▶ _Tujuan Latihan_
Tuliskan ulang kata demi kata bagian dari tulisan tentang kajian ulang sejarah di bawah ini, mulai dari "Untungnya adanya kegalauan" sampai dengan "ruang kelas Amerika.".

▶ _Sumber_
Oleh: Muhammad Subarkah, Jurnalis Republika
Sejarah Indonesia perlu dikaji ulang? Pertanyaan inilah yang menggerus keyakinan banyak orang tentang apa yang terjadi di masa lalu atau sejarah kita. Satu sisi banyak pihak menyakini sejarah itu hanya punya kebenaran tunggal. Pada sisi lain banyak orang menganggap sejarah adalah serupa plesetan kata dari 'his story' (kisah tentang dirinya) yakni pihak pemenang atau pihak penguasa. Sejarah bagi mereka terkait soal kebenaran klaim politik. Risikonya, sosok pahlawan dan pecundang berjarak sama tipis.
Untungnya adanya kegalauan ini ada tulisan dan wawancara menarik yang ditulis Alia Wong pada situs theatlantic.com. Tulisan ini belum terlalu lama, yakni tayang di situs web tersebut pada tanggal 2 Agustus tahun 2018. Nah agar tak jelas dan tidak ke sana kemarin saya muatkan saja isi dan wacancara itu. Tulisannya begini:
Pada 1995, sosiolog dan sejarawan University of Vermont James W. Loewen menerbitkan sebuah buku yang berusaha menghilangkan prasangka banyak mitos yang sering diajarkan anak-anak tentang masa lalu Amerika Serikat. Tulisan ini membingkai sebagian besar kritik terhadap pendidikan sejarah yang disampaikan di ruang kelas Amerika.
Namun tulisan tersebut juga dapat berfungsi sebagai kajian atas teks sejarah itu sendiri. Karya Loewen yang berjudul 'Lies My Teacher Told Me' adalah hasil analisisnya terhadap selusin buku pelajaran sekolah menengah utama yang ada di Amerika Serikat. Di sana ditemukan bahwa betapa bahan-bahan sejarah itu sering mengajarkan siswa tentang topik-topik termasuk Thanksgiving pertama, Perang Sipil dan Vietnam, dan Amerika sebelum Columbus dengan cara yang tidak lengkap, terdistorsi, atau cacat.
Salah satunya Loewen memberi contoh adanya keyakinan palsu namun relatif luas bahwa era 'Rekonstruksi' merupakan periode kacau yang keributannya disebabkan oleh tata kelola yang buruk dan tidak beradab dari budak yang baru saja dibebaskan. celakanya, lanjut Loewen, cara membingkai buku teks tentang sejarah dengan cara seperti sekarang ini, malah mempromosikan sikap rasis di antara orang kulit putih. Fakta sejarah adanya supremasi kulit putih di wilayah bagian selatan Amerika Serikat di masa itu, misalnya, hanya malah berulang kali mengutip interpretasi Rekonstruksi ini untuk membenarkan pencegahan orang kulit hitam dari pemungutan suara.

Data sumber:
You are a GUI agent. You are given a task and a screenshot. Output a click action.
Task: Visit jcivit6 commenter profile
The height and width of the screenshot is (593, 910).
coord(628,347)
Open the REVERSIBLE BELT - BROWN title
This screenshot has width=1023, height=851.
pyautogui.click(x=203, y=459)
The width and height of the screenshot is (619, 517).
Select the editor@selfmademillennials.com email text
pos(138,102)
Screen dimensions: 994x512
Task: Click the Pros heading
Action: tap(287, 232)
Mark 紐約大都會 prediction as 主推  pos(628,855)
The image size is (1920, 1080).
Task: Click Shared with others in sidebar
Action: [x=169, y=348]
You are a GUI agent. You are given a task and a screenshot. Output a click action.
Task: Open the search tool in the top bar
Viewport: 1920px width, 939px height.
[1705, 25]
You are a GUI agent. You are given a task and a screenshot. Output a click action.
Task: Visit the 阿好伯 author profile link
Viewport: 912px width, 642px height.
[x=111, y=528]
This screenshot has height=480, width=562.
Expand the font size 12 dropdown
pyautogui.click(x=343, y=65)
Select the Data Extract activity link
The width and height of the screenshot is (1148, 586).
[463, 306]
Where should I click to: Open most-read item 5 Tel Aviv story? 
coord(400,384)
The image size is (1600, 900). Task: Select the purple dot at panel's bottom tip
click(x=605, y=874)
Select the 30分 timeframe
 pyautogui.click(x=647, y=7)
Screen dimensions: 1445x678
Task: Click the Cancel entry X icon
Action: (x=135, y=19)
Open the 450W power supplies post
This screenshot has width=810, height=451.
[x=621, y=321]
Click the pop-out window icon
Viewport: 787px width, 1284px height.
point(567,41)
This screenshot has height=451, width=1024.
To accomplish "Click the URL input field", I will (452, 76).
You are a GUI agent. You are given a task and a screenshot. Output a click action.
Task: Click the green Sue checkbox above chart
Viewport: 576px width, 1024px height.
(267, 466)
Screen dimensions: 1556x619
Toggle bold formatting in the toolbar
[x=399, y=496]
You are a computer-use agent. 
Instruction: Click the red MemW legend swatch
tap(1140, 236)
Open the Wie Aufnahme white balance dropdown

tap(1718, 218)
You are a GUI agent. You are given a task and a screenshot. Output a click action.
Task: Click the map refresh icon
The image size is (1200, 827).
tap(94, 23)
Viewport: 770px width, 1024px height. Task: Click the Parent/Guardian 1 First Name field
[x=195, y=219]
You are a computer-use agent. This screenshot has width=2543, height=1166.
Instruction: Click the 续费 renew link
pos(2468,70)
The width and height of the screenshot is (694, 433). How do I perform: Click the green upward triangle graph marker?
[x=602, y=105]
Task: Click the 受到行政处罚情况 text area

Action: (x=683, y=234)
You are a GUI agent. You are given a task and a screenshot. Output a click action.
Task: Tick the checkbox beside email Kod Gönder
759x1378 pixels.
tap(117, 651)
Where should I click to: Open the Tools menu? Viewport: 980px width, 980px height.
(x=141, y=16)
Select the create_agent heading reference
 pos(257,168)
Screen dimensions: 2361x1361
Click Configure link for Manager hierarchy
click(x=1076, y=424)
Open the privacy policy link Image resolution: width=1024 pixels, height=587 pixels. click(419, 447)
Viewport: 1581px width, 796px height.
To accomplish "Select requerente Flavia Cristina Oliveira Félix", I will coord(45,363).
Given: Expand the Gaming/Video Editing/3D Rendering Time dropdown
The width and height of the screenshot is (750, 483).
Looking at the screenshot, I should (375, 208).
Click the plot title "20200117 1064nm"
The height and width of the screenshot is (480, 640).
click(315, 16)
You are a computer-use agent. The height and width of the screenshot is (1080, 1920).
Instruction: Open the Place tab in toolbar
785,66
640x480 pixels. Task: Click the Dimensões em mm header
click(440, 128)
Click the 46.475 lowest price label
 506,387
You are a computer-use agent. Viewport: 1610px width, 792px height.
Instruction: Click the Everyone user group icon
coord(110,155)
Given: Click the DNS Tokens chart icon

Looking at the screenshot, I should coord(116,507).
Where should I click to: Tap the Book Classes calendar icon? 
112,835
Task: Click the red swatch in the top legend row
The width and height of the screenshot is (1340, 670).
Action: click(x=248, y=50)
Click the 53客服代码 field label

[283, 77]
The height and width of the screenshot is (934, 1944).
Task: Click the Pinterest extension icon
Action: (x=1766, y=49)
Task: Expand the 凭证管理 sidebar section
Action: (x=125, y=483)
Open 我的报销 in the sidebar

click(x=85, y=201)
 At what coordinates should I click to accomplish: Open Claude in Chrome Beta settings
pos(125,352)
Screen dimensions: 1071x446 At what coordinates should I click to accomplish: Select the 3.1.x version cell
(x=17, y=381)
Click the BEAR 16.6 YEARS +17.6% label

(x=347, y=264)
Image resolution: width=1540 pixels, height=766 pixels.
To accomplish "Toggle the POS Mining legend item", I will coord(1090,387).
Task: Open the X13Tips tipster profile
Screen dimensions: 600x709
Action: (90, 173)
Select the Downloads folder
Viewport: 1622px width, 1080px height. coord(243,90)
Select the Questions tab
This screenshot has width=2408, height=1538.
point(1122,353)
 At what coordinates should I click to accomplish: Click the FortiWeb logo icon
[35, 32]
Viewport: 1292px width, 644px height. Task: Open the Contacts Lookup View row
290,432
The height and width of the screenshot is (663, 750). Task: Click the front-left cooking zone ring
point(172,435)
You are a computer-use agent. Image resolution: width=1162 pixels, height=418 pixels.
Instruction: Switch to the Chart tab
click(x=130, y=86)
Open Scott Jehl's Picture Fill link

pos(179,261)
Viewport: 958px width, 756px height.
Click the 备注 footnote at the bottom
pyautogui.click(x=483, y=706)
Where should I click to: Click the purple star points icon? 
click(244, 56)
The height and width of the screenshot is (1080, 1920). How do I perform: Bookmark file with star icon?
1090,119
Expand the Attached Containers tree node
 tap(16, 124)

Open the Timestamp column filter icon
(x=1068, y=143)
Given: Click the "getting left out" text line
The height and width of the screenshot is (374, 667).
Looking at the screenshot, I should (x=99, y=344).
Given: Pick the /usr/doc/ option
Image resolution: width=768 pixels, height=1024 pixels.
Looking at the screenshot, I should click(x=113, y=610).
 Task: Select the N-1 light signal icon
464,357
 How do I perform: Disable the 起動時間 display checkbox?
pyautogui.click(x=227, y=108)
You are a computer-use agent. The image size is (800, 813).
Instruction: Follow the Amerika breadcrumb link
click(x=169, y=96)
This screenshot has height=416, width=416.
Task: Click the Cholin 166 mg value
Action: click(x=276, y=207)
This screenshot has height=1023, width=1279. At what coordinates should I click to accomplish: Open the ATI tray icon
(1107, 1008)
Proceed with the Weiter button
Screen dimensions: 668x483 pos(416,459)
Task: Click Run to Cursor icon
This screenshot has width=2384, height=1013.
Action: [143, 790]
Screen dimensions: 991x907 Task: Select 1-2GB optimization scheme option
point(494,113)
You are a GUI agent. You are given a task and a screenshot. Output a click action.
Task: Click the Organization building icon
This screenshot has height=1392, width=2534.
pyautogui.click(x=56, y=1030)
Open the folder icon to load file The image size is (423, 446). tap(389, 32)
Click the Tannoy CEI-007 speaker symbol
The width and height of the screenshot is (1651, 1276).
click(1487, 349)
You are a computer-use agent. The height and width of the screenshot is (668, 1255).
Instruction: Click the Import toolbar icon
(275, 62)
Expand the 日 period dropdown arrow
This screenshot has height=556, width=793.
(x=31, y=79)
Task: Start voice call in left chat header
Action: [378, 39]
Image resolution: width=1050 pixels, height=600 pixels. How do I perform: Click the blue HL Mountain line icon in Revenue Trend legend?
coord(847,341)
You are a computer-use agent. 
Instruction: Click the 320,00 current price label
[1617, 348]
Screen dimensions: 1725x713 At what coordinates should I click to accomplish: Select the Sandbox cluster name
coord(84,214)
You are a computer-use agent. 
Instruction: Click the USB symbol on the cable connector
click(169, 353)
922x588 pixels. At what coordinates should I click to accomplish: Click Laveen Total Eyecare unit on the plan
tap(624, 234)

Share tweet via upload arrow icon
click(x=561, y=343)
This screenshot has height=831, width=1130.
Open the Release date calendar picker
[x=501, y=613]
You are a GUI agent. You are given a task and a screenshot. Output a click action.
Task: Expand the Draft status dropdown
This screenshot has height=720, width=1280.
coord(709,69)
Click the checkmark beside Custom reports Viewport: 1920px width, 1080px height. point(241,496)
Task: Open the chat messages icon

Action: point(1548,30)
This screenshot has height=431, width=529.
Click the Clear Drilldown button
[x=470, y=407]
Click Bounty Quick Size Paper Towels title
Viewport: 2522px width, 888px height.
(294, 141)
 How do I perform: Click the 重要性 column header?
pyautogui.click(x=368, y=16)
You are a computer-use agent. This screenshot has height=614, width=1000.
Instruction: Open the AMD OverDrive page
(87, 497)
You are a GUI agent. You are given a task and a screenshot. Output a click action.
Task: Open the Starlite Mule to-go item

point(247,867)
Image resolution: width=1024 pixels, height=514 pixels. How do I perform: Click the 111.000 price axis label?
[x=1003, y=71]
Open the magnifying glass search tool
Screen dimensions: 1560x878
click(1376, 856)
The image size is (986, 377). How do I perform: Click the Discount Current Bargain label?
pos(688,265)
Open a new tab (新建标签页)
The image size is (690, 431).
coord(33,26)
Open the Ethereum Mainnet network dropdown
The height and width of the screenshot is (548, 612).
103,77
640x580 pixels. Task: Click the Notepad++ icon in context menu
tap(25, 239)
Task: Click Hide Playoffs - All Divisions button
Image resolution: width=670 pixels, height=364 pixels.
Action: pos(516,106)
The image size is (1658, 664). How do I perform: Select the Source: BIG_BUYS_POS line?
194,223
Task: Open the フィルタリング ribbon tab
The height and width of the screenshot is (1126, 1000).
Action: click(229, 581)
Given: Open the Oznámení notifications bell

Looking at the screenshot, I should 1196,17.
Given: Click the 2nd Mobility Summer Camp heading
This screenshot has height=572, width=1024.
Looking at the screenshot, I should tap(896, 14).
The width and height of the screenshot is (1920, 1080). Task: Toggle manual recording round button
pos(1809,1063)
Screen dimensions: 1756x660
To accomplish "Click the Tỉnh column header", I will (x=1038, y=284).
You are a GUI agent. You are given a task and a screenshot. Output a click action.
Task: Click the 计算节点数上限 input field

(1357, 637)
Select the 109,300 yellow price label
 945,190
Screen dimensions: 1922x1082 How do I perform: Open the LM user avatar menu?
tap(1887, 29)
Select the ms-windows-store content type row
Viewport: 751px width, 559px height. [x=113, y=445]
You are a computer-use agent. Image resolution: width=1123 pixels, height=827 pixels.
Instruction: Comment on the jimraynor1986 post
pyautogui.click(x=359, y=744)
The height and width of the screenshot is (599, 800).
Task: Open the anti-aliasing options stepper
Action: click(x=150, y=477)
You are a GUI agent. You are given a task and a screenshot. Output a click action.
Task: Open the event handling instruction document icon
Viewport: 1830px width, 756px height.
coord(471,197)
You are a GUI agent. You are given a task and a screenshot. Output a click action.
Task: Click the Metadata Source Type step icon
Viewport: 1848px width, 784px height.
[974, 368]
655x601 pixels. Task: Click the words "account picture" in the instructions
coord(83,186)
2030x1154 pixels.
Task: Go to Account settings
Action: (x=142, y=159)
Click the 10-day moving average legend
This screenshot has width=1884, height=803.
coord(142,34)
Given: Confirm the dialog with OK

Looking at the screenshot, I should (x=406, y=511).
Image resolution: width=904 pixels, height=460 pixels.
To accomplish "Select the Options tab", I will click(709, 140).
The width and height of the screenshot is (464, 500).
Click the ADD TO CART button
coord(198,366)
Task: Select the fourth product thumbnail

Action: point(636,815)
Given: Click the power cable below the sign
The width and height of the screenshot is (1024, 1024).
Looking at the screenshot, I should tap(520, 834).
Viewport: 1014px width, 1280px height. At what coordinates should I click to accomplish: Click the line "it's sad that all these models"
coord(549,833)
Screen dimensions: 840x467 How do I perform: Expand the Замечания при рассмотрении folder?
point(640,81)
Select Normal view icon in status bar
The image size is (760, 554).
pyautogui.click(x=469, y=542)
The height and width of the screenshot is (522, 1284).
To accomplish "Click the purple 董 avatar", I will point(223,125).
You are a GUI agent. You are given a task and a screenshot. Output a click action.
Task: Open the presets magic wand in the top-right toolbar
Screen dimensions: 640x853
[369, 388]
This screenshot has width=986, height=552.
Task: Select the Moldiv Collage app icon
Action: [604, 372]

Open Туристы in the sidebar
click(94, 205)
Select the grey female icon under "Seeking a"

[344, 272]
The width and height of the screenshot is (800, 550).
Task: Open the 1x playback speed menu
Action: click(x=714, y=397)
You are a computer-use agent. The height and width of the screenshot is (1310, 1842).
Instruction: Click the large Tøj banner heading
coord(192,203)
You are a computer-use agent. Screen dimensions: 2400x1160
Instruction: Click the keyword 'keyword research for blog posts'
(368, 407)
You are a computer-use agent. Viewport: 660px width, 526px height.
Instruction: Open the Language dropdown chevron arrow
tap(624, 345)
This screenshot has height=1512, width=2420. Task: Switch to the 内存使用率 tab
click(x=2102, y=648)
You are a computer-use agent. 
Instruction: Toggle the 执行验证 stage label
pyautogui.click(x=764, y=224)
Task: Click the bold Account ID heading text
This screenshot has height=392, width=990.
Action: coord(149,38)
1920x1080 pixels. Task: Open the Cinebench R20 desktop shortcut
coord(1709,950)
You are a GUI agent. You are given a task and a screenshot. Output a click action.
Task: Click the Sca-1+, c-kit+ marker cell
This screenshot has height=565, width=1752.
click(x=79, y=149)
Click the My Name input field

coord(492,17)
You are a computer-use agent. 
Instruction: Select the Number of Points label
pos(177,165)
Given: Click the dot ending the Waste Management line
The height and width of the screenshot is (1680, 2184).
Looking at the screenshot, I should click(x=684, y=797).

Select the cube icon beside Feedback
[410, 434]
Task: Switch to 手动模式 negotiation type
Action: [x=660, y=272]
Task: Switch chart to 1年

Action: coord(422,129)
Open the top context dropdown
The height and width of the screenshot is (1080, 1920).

▶ _Jawaban Latihan_
Untungnya adanya kegalauan ini ada tulisan dan wawancara menarik yang ditulis Alia Wong pada situs theatlantic.com. Tulisan ini belum terlalu lama, yakni tayang di situs web tersebut pada tanggal 2 Agustus tahun 2018. Nah agar tak jelas dan tidak ke sana kemarin saya muatkan saja isi dan wacancara itu. Tulisannya begini:
Pada 1995, sosiolog dan sejarawan University of Vermont James W. Loewen menerbitkan sebuah buku yang berusaha menghilangkan prasangka banyak mitos yang sering diajarkan anak-anak tentang masa lalu Amerika Serikat. Tulisan ini membingkai sebagian besar kritik terhadap pendidikan sejarah yang disampaikan di ruang kelas Amerika.